Re: [PATCH] xfs: remote attribute headers contain an invalid LSN

Brian Foster <bfoster@xxxxxxxxxx> · Wed, 24 Jun 2015 09:12:28 -0400

On Mon, Jun 22, 2015 at 02:46:09PM +1000, Dave Chinner wrote:
> From: Dave Chinner <dchinner@xxxxxxxxxx>
> 
> In recent testing, a system that crashed failed log recovery on
> restart with a bad symlink buffer magic number:
> 
> XFS (vda): Starting recovery (logdev: internal)
> XFS (vda): Bad symlink block magic!
> XFS: Assertion failed: 0, file: fs/xfs/xfs_log_recover.c, line: 2060
> 
> On examination of the log via xfs_logprint, none of the symlink
> buffers in the log had a bad magic number, nor were any other types
> of buffer log format headers mis-identified as symlink buffers.
> Tracing was used to find the buffer the kernel was tripping over,
> and xfs_db identified it's contents as:
> 
> 000: 5841524d 00000000 00000346 64d82b48 8983e692 d71e4680 a5f49e2c b317576e
> 020: 00000000 00602038 00000000 006034ce d0020000 00000000 4d4d4d4d 4d4d4d4d
> 040: 4d4d4d4d 4d4d4d4d 4d4d4d4d 4d4d4d4d 4d4d4d4d 4d4d4d4d 4d4d4d4d 4d4d4d4d
> 060: 4d4d4d4d 4d4d4d4d 4d4d4d4d 4d4d4d4d 4d4d4d4d 4d4d4d4d 4d4d4d4d 4d4d4d4d
> .....
> 
> This is a remote attribute buffer, which are notable in that they
> are not logged but are instead written synchronously by the remote
> attribute code so that they exist on disk before the attribute
> transactions are committed to the journal.
> 
> The above remote attribute block has an invalid LSN in it - cycle
> 0xd002000, block 0 - which means when log recovery comes along to
> determine if the transaction that writes to the underlying block
> should be replayed, it sees a block that has a future LSN and so
> does not replay the buffer data in the transaction. Instead, it
> validates the buffer magic number and attaches the buffer verifier
> to it.  It is this buffer magic number check that is failing in the
> above assert, indicating that we skipped replay due to the LSN of
> the underlying buffer.
> 
> The problem here is that the remote attribute buffers cannot have a
> valid LSN placed into them, because the transaction that contains
> the attribute tree pointer changes and the block allocation that the
> attribute data is being written to hasn't yet been committed.

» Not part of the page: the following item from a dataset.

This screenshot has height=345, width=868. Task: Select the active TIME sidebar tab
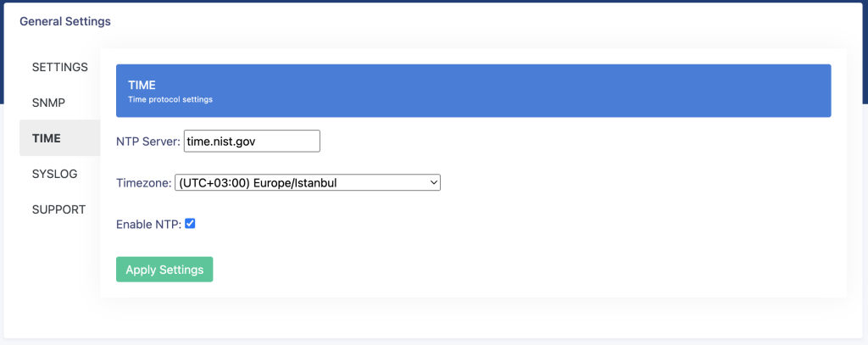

Hence
> the LSN field int eh attribute block is completely unwritten,
> thereby leaving the underlying contents of the block in the LSN
> field. It could have any value, and hence a future overwrite of the
> block by log recovery may or may not work correctly.
> 
> Fix this by always writing an invalid LSN to the remote attribute
> block, as any buffer in log recovery that needs to write over the
> remote attribute should occur. We are protected from having old data
> written over the attribute by the fact that freeing the block before
> the remote attribute is written will result in the buffer being
> marked stale in the log and so all changes prior to the buffer stale
> transaction will be cancelled by log recovery.
> 
> Hence it is safe to ignore the LSN in the case or synchronously
> written, unlogged metadata such as remote attribute blocks, and to
> ensure we do that correctly, we need to write an invalid LSN to all
> remote attribute blocks to trigger immediate recovery of metadata
> that is written over the top.
> 
> As a further protection for filesystems that may already have remote
> attribute blocks with bad LSNs on disk, change the log recovery code
> to always trigger immediate recovery of metadata over remote
> attribute blocks.
> 
> Signed-off-by: Dave Chinner <dchinner@xxxxxxxxxx>
> ---
>  fs/xfs/libxfs/xfs_attr_remote.c | 30 ++++++++++++++++++++++++------
>  fs/xfs/xfs_log_recover.c        | 11 ++++++++---
>  2 files changed, 32 insertions(+), 9 deletions(-)
> 
> diff --git a/fs/xfs/libxfs/xfs_attr_remote.c b/fs/xfs/libxfs/xfs_attr_remote.c
> index 20de88d..3854439 100644
> --- a/fs/xfs/libxfs/xfs_attr_remote.c
> +++ b/fs/xfs/libxfs/xfs_attr_remote.c
> @@ -159,11 +159,10 @@ xfs_attr3_rmt_write_verify(
>  	struct xfs_buf	*bp)
>  {
>  	struct xfs_mount *mp = bp->b_target->bt_mount;
> -	struct xfs_buf_log_item	*bip = bp->b_fspriv;
> +	int		blksize = mp->m_attr_geo->blksize;
>  	char		*ptr;
>  	int		len;
>  	xfs_daddr_t	bno;
> -	int		blksize = mp->m_attr_geo->blksize;
>  
>  	/* no verification of non-crc buffers */
>  	if (!xfs_sb_version_hascrc(&mp->m_sb))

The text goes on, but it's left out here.